SUPPLIED RECORDS below:

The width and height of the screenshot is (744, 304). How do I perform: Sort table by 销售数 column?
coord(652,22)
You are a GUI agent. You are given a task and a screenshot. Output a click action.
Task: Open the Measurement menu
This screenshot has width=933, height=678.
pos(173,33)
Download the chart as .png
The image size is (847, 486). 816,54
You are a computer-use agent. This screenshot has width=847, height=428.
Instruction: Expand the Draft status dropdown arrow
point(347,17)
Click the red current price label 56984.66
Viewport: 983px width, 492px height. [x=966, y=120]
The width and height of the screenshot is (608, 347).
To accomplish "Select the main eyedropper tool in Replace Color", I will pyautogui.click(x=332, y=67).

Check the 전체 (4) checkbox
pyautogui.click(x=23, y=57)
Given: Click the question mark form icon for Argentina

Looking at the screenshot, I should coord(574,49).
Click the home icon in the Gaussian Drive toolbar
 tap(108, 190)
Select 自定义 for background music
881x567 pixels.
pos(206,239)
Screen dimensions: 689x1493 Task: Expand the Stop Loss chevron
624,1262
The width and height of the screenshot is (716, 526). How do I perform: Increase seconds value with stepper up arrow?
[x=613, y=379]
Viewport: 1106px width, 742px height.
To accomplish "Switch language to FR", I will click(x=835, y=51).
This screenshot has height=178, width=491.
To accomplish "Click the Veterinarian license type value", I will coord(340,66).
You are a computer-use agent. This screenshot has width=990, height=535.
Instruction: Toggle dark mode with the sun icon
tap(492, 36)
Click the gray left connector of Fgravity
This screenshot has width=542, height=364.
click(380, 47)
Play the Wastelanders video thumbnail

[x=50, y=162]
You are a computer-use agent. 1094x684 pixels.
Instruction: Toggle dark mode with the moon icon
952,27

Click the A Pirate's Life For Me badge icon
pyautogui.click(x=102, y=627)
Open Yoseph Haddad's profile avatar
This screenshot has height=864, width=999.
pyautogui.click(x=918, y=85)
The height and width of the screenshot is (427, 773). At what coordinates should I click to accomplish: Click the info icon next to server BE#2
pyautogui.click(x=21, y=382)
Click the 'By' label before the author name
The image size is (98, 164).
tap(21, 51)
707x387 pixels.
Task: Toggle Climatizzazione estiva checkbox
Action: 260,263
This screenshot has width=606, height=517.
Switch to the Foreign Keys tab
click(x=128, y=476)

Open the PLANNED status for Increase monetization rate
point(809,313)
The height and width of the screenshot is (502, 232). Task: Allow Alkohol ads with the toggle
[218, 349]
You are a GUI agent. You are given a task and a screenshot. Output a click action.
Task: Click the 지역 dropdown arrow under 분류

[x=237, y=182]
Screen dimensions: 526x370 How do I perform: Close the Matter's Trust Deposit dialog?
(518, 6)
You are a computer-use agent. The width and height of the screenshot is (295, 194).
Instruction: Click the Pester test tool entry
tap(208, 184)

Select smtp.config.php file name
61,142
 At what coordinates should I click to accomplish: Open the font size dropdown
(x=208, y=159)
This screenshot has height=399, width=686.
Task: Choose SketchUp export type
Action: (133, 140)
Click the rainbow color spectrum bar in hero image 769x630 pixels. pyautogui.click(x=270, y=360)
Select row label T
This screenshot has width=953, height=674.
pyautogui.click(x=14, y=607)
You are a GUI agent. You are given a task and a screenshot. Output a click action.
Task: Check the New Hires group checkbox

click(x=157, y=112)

End of SUPPLIED RECORDS.

▶ _WORK INSTRUCTION_
Every line of the material should come back unchanged.

▶ _RESPONSE AREA_
The width and height of the screenshot is (744, 304). How do I perform: Sort table by 销售数 column?
coord(652,22)
You are a GUI agent. You are given a task and a screenshot. Output a click action.
Task: Open the Measurement menu
This screenshot has width=933, height=678.
pos(173,33)
Download the chart as .png
The image size is (847, 486). 816,54
You are a computer-use agent. This screenshot has width=847, height=428.
Instruction: Expand the Draft status dropdown arrow
point(347,17)
Click the red current price label 56984.66
Viewport: 983px width, 492px height. [x=966, y=120]
The width and height of the screenshot is (608, 347).
To accomplish "Select the main eyedropper tool in Replace Color", I will pyautogui.click(x=332, y=67).

Check the 전체 (4) checkbox
pyautogui.click(x=23, y=57)
Given: Click the question mark form icon for Argentina

Looking at the screenshot, I should coord(574,49).
Click the home icon in the Gaussian Drive toolbar
 tap(108, 190)
Select 自定义 for background music
881x567 pixels.
pos(206,239)
Screen dimensions: 689x1493 Task: Expand the Stop Loss chevron
624,1262
The width and height of the screenshot is (716, 526). How do I perform: Increase seconds value with stepper up arrow?
[x=613, y=379]
Viewport: 1106px width, 742px height.
To accomplish "Switch language to FR", I will click(x=835, y=51).
This screenshot has height=178, width=491.
To accomplish "Click the Veterinarian license type value", I will coord(340,66).
You are a computer-use agent. This screenshot has width=990, height=535.
Instruction: Toggle dark mode with the sun icon
tap(492, 36)
Click the gray left connector of Fgravity
This screenshot has width=542, height=364.
click(380, 47)
Play the Wastelanders video thumbnail

[x=50, y=162]
You are a computer-use agent. 1094x684 pixels.
Instruction: Toggle dark mode with the moon icon
952,27

Click the A Pirate's Life For Me badge icon
pyautogui.click(x=102, y=627)
Open Yoseph Haddad's profile avatar
This screenshot has height=864, width=999.
pyautogui.click(x=918, y=85)
The height and width of the screenshot is (427, 773). At what coordinates should I click to accomplish: Click the info icon next to server BE#2
pyautogui.click(x=21, y=382)
Click the 'By' label before the author name
The image size is (98, 164).
tap(21, 51)
707x387 pixels.
Task: Toggle Climatizzazione estiva checkbox
Action: 260,263
This screenshot has width=606, height=517.
Switch to the Foreign Keys tab
click(x=128, y=476)

Open the PLANNED status for Increase monetization rate
point(809,313)
The height and width of the screenshot is (502, 232). Task: Allow Alkohol ads with the toggle
[218, 349]
You are a GUI agent. You are given a task and a screenshot. Output a click action.
Task: Click the 지역 dropdown arrow under 분류

[x=237, y=182]
Screen dimensions: 526x370 How do I perform: Close the Matter's Trust Deposit dialog?
(518, 6)
You are a computer-use agent. The width and height of the screenshot is (295, 194).
Instruction: Click the Pester test tool entry
tap(208, 184)

Select smtp.config.php file name
61,142
 At what coordinates should I click to accomplish: Open the font size dropdown
(x=208, y=159)
This screenshot has height=399, width=686.
Task: Choose SketchUp export type
Action: (133, 140)
Click the rainbow color spectrum bar in hero image 769x630 pixels. pyautogui.click(x=270, y=360)
Select row label T
This screenshot has width=953, height=674.
pyautogui.click(x=14, y=607)
You are a GUI agent. You are given a task and a screenshot. Output a click action.
Task: Check the New Hires group checkbox

click(x=157, y=112)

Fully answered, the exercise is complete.